The NeXus Definition Language (NXDL) at the core of the NeXus data format functions as the cornerstone whereby scientists delineate the nomenclature and organizational pieces of information within NeXus data files specific to the scientific techniques. NXDL is used to define general data structures (base classes), which define the set of terms that might be used in an instance of that class. These base classes are the building blocks for defining, under the schema called application definition, measurement-specific or even instrument-specific or software-specific data storage objects. In this process, members and definitions of individual base classes can be used as is or customized. In essence, the process of schema development, whether for a base class or an application definition, entails crafting an NXDL schema definition file with the extension 'nxdl.xml', utilizing the Extensible Markup Language XML.
To expedite the schema development process, recently, we have introduced the use of Yet Another Markup Language YAML, which provides a syntax or style specifically tailored for defining scientific domain-driven schemas with NXDL. One significant advantage of YAML over XML is its indentation-driven approach, which eliminates the need for starting and ending tags for each entity within the schema. Thus, the use of YAML format reduces repetition of NXDL keywords and offers a more intuitive structure aligned with object-oriented programming concepts, such as class inheritance. These benefits are attained without compromising the integrity of the original NeXus schema, which is traditionally expressed in XML format.
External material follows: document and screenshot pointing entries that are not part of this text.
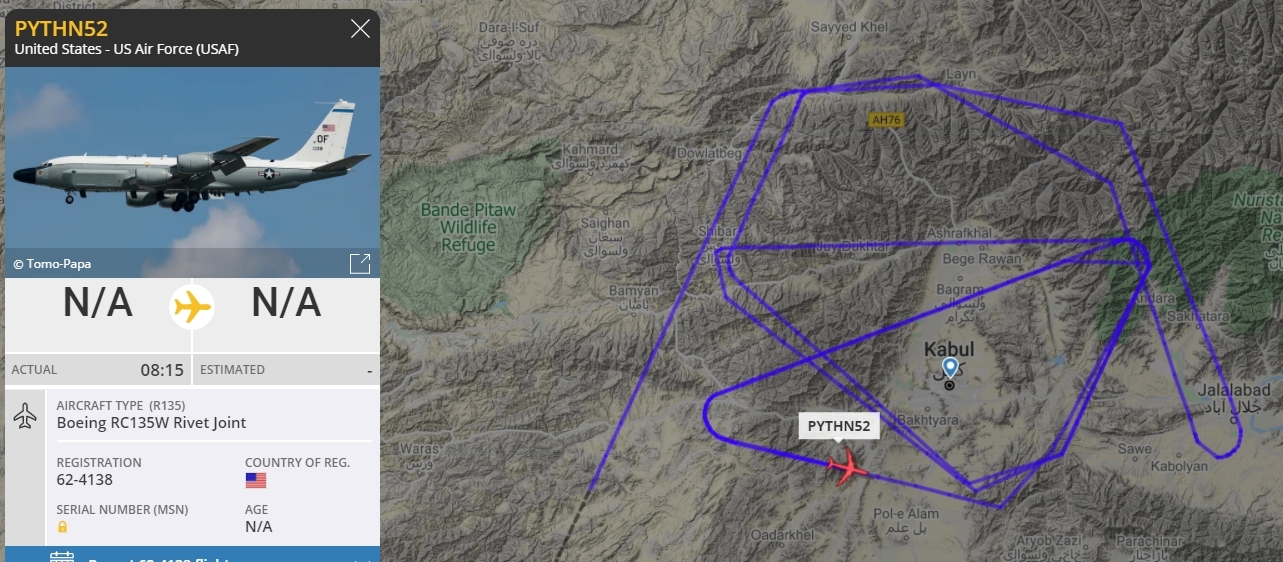This screenshot has width=1283, height=562.
Task: Open the recent 62-4138 flights bar
Action: tap(192, 555)
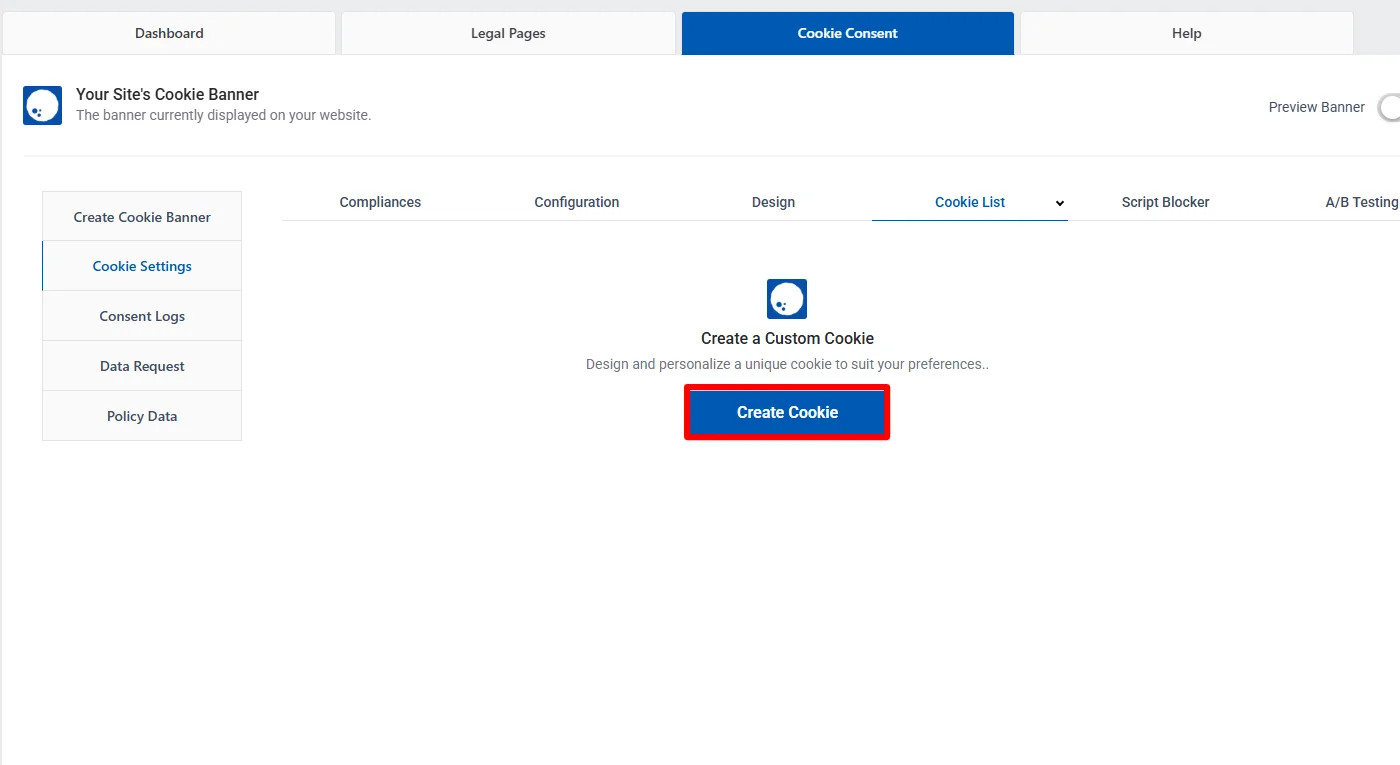The width and height of the screenshot is (1400, 765).
Task: Open Cookie Settings from the sidebar
Action: 141,266
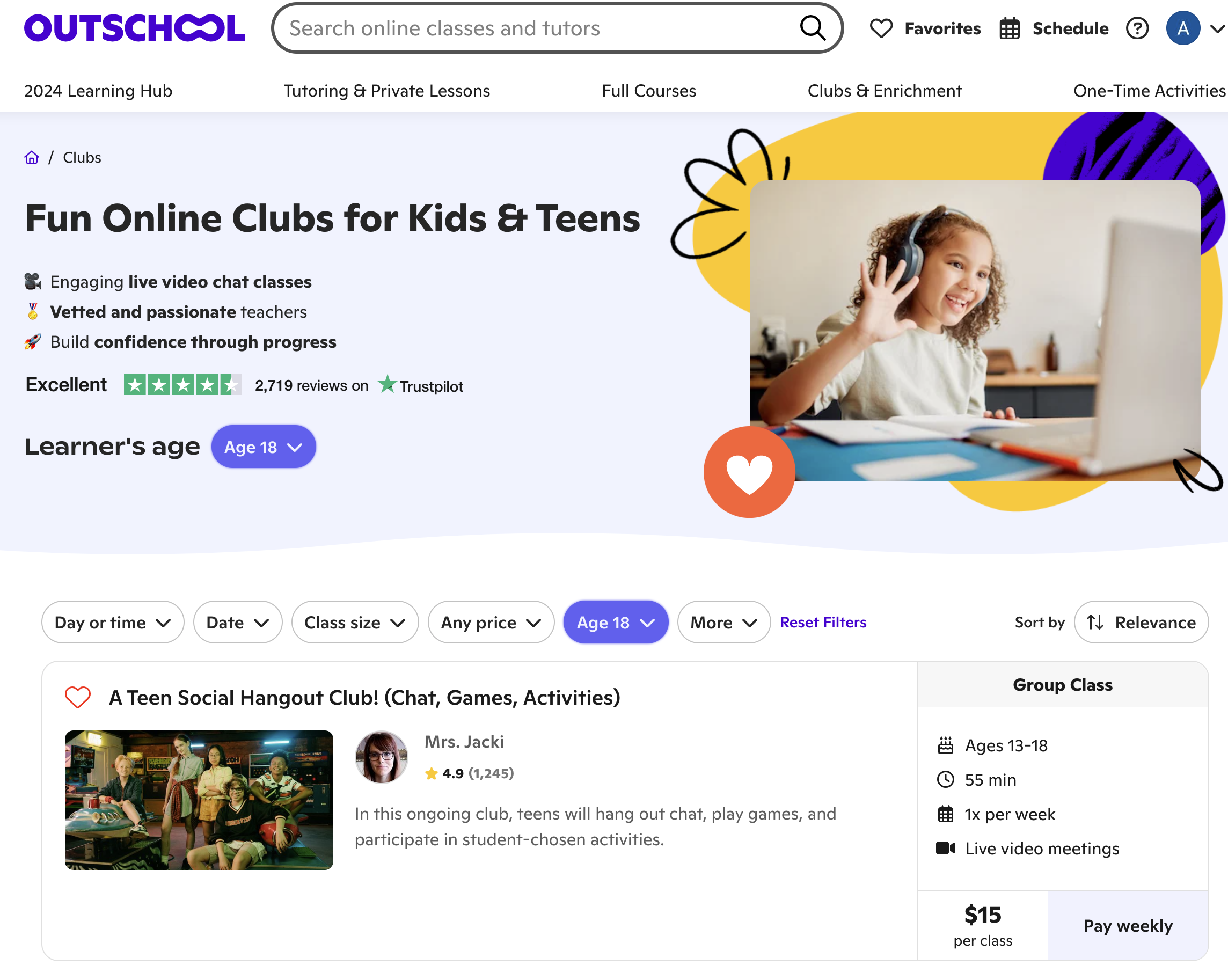
Task: Select Pay weekly option
Action: pyautogui.click(x=1128, y=926)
While YAML offers a more readable and concise way to author NeXus definitions, a transcoding mechanism is required because the official format remains XML. The nyaml Python package serves as a converter tool designed for specifically this purpose. It enables the conversion of NXDL-compliant definitions from YAML to XML, making it easier for NeXus schema developers to create and maintain definitions. Furthermore, the tool offers the flexibility to extend existing NeXus schemas in XML by facilitating conversion back and forth between the two formats. It is important to note that here we do not introduce NeXus data objects, terms, or types, which are fundamental for writing base class schemas or application definition schemas. For individuals new to NeXus, we refer to the official NeXus site at NeXus (NeXus official website).